Quant aux actionnaires de la clinique Jerrada Oasis, ils comptent ouvrir à l’horizon 2018 trois autres établissements, dont deux de 100 lits, à Casablanca, précisément à Ain Sebaa, Ain Borja et l’Oasis. Pour chaque unité, l’investissement est de 60 à 80 MDH hors foncier. Son DG, Rochdi Talib, médecin anesthésiste réanimateur, est encouragé par le manque d’unités de réanimation à Casablanca. «Il existe un besoin énorme en lits de réanimation. Dans une ville de 4 millions d’habitants, on compte une centaine de lits de réanimation avec plateau technique médical. A la clinique Jerrada où nous disposons de 20 box de réanimation, les nouveaux patients ont du mal à trouver de la place», explique-t-il. Les nouveaux investissements permettront d’ouvrir 53 nouveaux box qui vont absorber une bonne part de l’enveloppe.  En effet, il faut au moins 500 000 DH pour un lit de réanimation équipé d’un plateau technique.

Reste la rentabilisation. A ce propos, les médecins privés n’arrêtent pas de réclamer la révision de la tarification nationale de référence (TNR) bloquée depuis 2009, d’autant plus que «la plupart des patients qui se présentent maintenant dans les cliniques sont couverts par l’AMO», fait remarquer le médecin gynécologue Abdelillah Chenfouri.

A ce jour, «le tarif de référence de la réanimation, tout compris, est fixé à 1500 DH/jour, alors que les compagnies d’assurance versent 1800 DH à la clinique et 1500 DH pour l’équipe médicale hors consommable et radiologie», souligne M. Benaguida qui invite l’Agence nationale de l’assurance maladie (ANAM) à reconsidérer sa position à propos de la TNR.

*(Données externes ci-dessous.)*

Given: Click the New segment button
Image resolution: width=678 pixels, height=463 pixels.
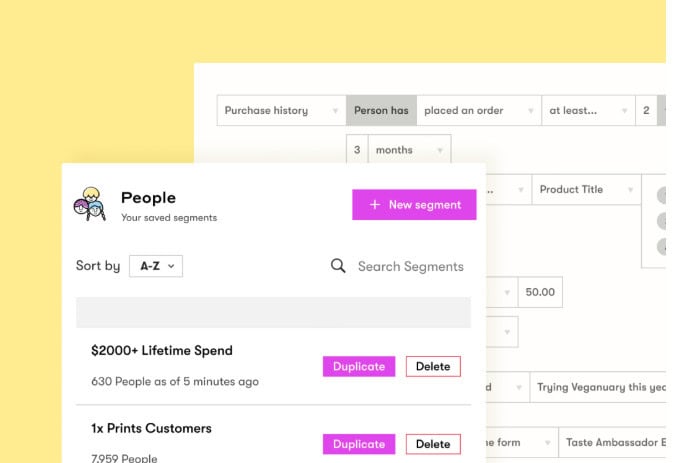Looking at the screenshot, I should (x=414, y=205).
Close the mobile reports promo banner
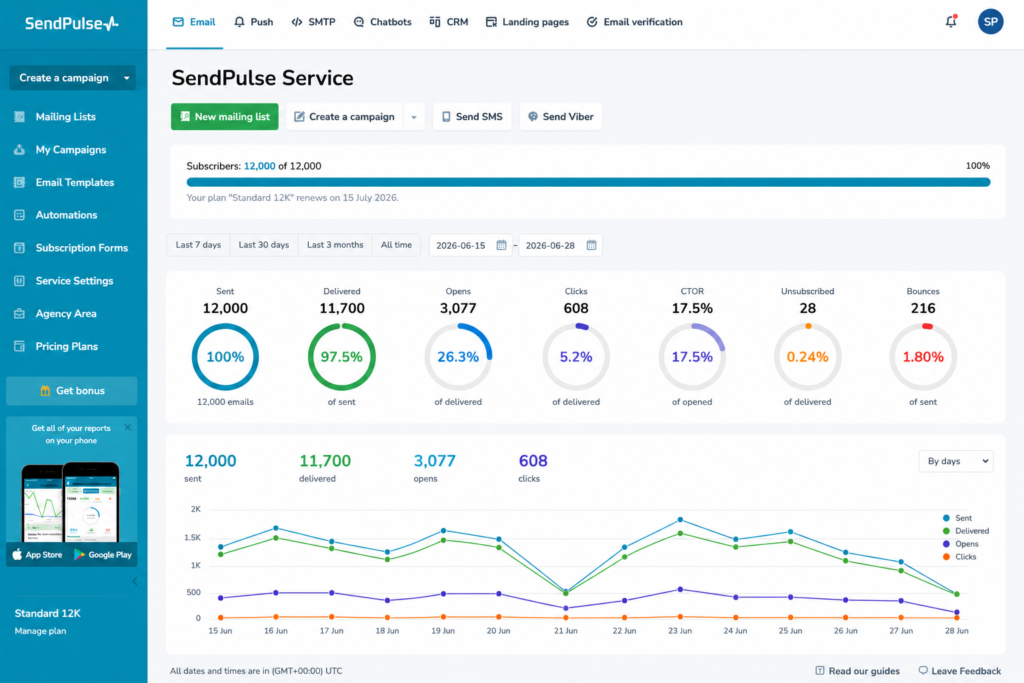 click(x=127, y=428)
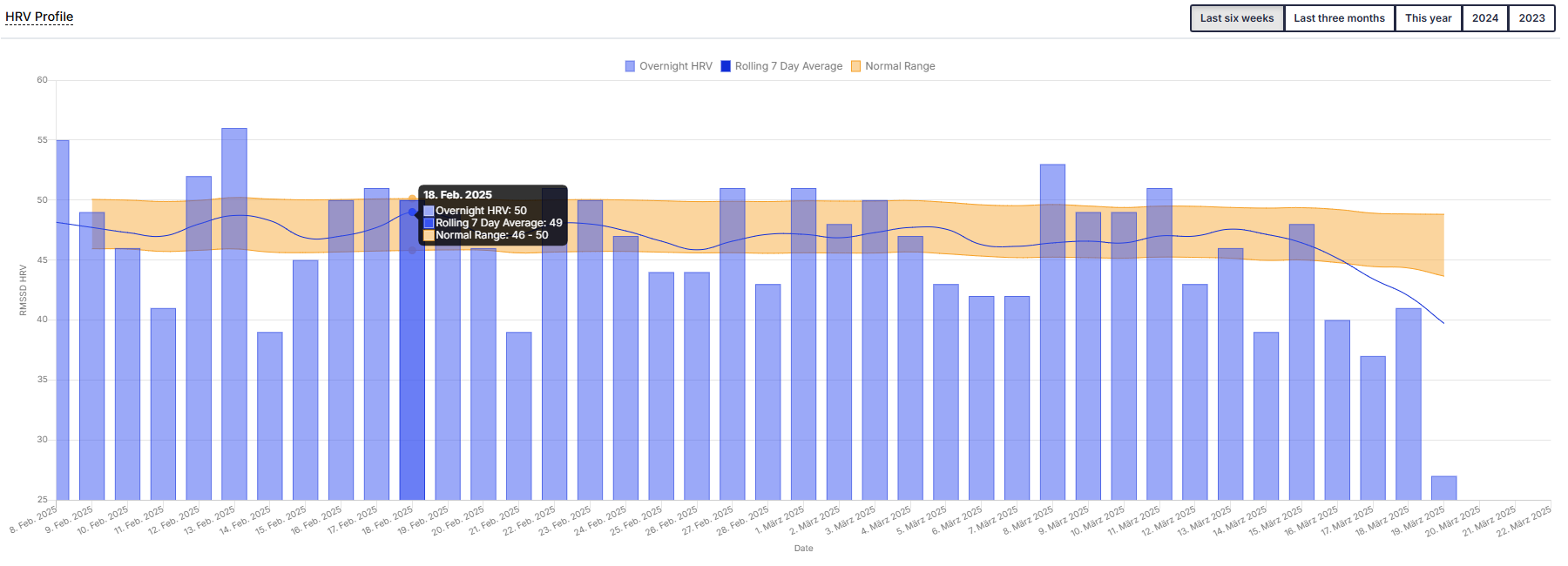Select the shortest bar on 20. März 2025
Viewport: 1568px width, 566px height.
click(x=1443, y=488)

Un nouveau modèle de gestion de la santé

En attendant, l’ANCP réclame des partenariats publics-privés (PPP) pour améliorer l’offre de soins. «Comme pour la dialyse, plusieurs autres domaines pourraient bénéficier de PPP. Je cite la cancérologie, la chirurgie cardiaque ou encore la cataracte. Des milliers de Marocains deviennent aveugles faute d’accès à cette opération très simple. L’idée est de négocier une tarification préférentielle pour les patients assurés au Ramed afin qu’ils puissent en bénéficier dans les cliniques», suggère M. Talib. M. Benaguida propose d’y inclure également les analyses de laboratoire, le scanner et les accouchements. Il insiste par ailleurs sur la nécessité d’adopter un autre modèle de gestion de la santé. «L’Etat doit se désengager de la santé lourde. Le public peut encore se charger de la surveillance, des épidémies, des maladies chroniques et métaboliques, du dépistage du sida et surtout de la formation des médecins et la recherche dans les CHU», dit-il. Un autre débat est ainsi ouvert.